The third round was a video tape that was sent to Los Angeles for review by the show's producers.  I was told that if I was going to get on TV, in front of the celebrity judges, I would hear back by June 27.

That time period coincided perfectly with the first summer term of Westchester Community College.  I dropped everything and took acting and voice for five weeks as a full time student.

I didn't get called back.

But the idea was planted.  I like performing.  I don't like sitting in front of stacks of paper reading technical information with no contact with people and no opportunity to actually see any physical products.

Saturday, April 27, 2013

Sexism in IP law


On April 26, 2013, I attended an event called the "Fashion Law Institute."  This even was timed to coincide with world IP day, and was co-sponsored by NYIPLA and AIPLA at Fordham Law School.  I don't normally do fashion law, but I went, because it sounded interesting.

Speakers included attorneys, a law professor, and fashion designers, and was situated in a delightful atrium, with a free bar and finger food.  If you did not want CLE credit, you did not have to pay anything.  Such a deal!

I had somehow thought that the copyright law had been reformed so that fashion designs could now be copyrighted.  I was mistaken.  They still can't be.  

There was a heart wrenching story there of an independent fashion designer who designed what was clearly an innovative and never before seen collar on a dress, posted it on Facebook, and had it ripped off by big name labels immediately.

Another speaker, an attorney, spoke of being able to protect copyright in photos of dresses & therefore sue those producing knock-offs based on their photos of their products -- when the dresses themselves were not protectable.

Another speaker had gotten a utility patent on a novel structure for a girdle and had gotten a multi-million dollar settlement against an infringer.

On the whole, though, the feeling was a bit dismal that designers could not protect their original designs.  Design patents would take too long, given that a design was probably only useful for a single season.

Moreover, designers were depressed that they would graduate from top notch schools and find that their new employers were not interested in their designs, but only in knocking off the designs of others.

As I was listening to this, I remembered my days back at Kenyon and Kenyon, doing litigation support for the great cookie litigation.   This was a litigation between Proctor and Gamble as patentee, and Nabisco, Keebler and Frito-Lay as defendants.   It concerned a patent on cookies.

It was hornbook law that recipes for the preparation of food could not be patented.  The patentees there got around that, by using a smoke screen of elaborate machines to measure texture of the cookies and elaborate calculations on measurements taken by the machines, so that the Examiner reading the patent did not suspect that it was actually a recipe.  It looked so very high tech.

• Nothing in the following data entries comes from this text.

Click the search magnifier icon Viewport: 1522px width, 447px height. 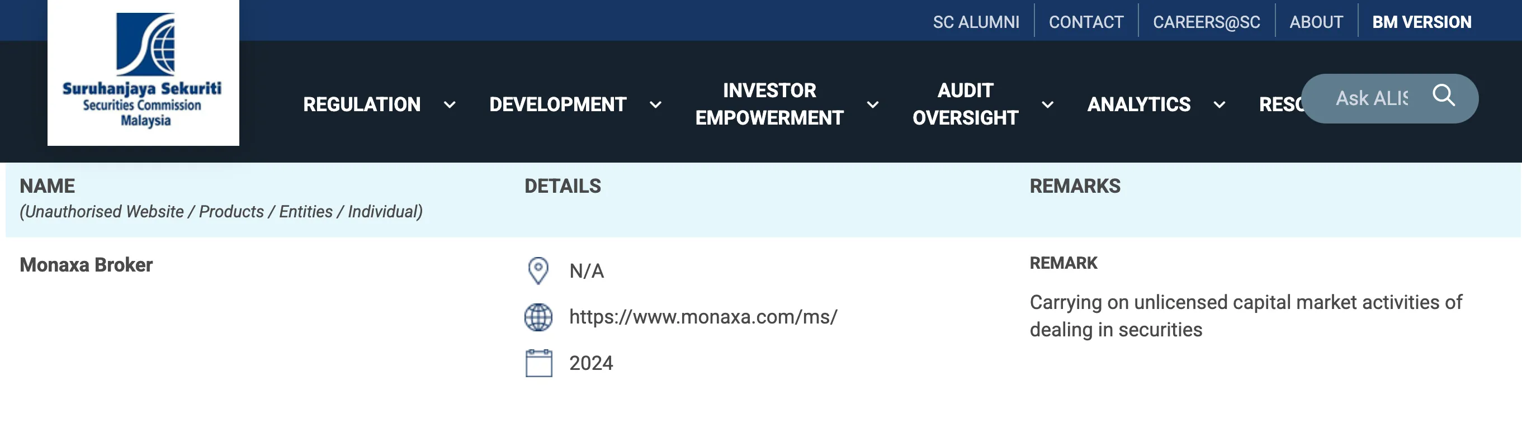pos(1443,95)
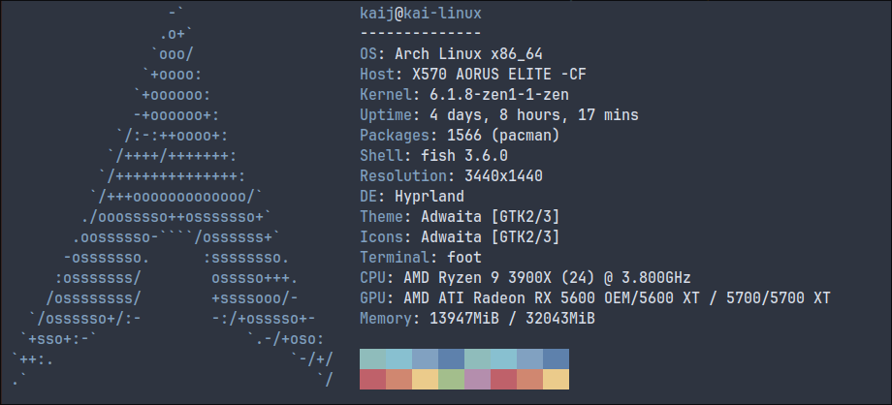Click the Uptime line text
892x405 pixels.
[498, 115]
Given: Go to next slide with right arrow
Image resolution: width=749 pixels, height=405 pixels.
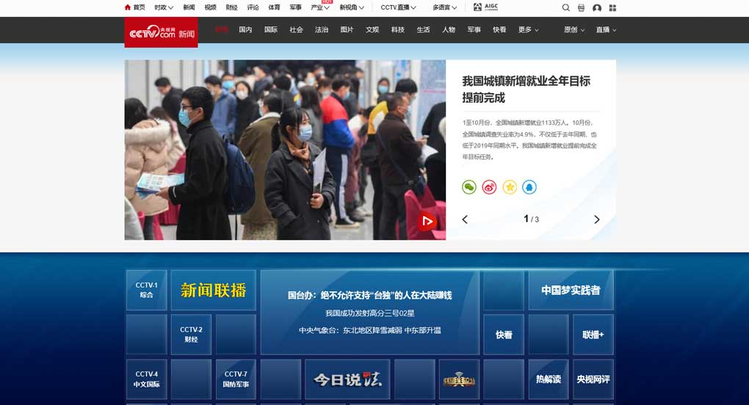Looking at the screenshot, I should click(596, 219).
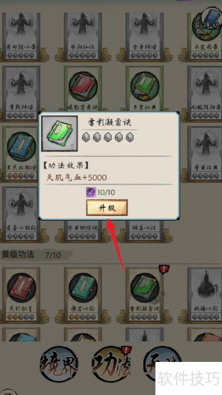Select the blue book 玄天北相功 skill
The image size is (222, 395).
21,153
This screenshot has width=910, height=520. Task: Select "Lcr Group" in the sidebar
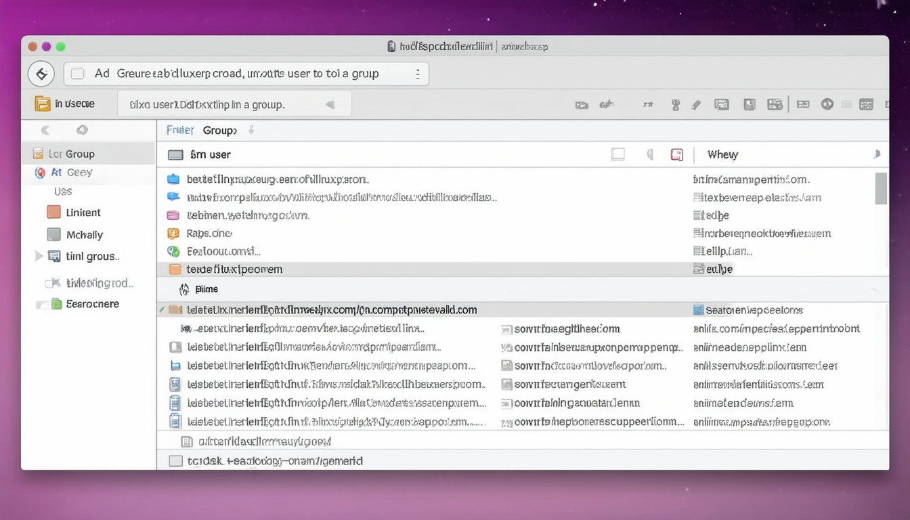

So sitting there, looking at all these clothing designers, who were primarily women -- and thinking of those who create recipes, most of whom are likely also women -- I had an abrupt realization that there is something fundamentally sexist about the intellectual property law of this country.  Creative people in traditionally female fields are denied protection for their inventions.  

This seems to be a way of disenfranchising women and denying us access to the benefits of Intellectual Property --- another way that men rig the system to keep women in poverty: barefoot, pregnant behind the plough.

Interestingly, we were informed that other countries do not have the same law as we do.  Fashion designs are protectable in many other countries, such as the European Union and China.  

Here we are running about telling the world that IP is *so* important.  Yet, in this area, which nevertheless represents a substantial industry, we are the rogues, allowing designs to be stolen freely.

Why?

This seems like supreme hypocrisy on our part.

And, as I said before, profoundly sexist.

We learned that there is copyright legislation being considered that would allow fashion designs to be the subject of copyright in the USA.

I hope the readers, if there are any such, will contact their Congress Critters -- as my ex husband used to call them -- in support of such legislation.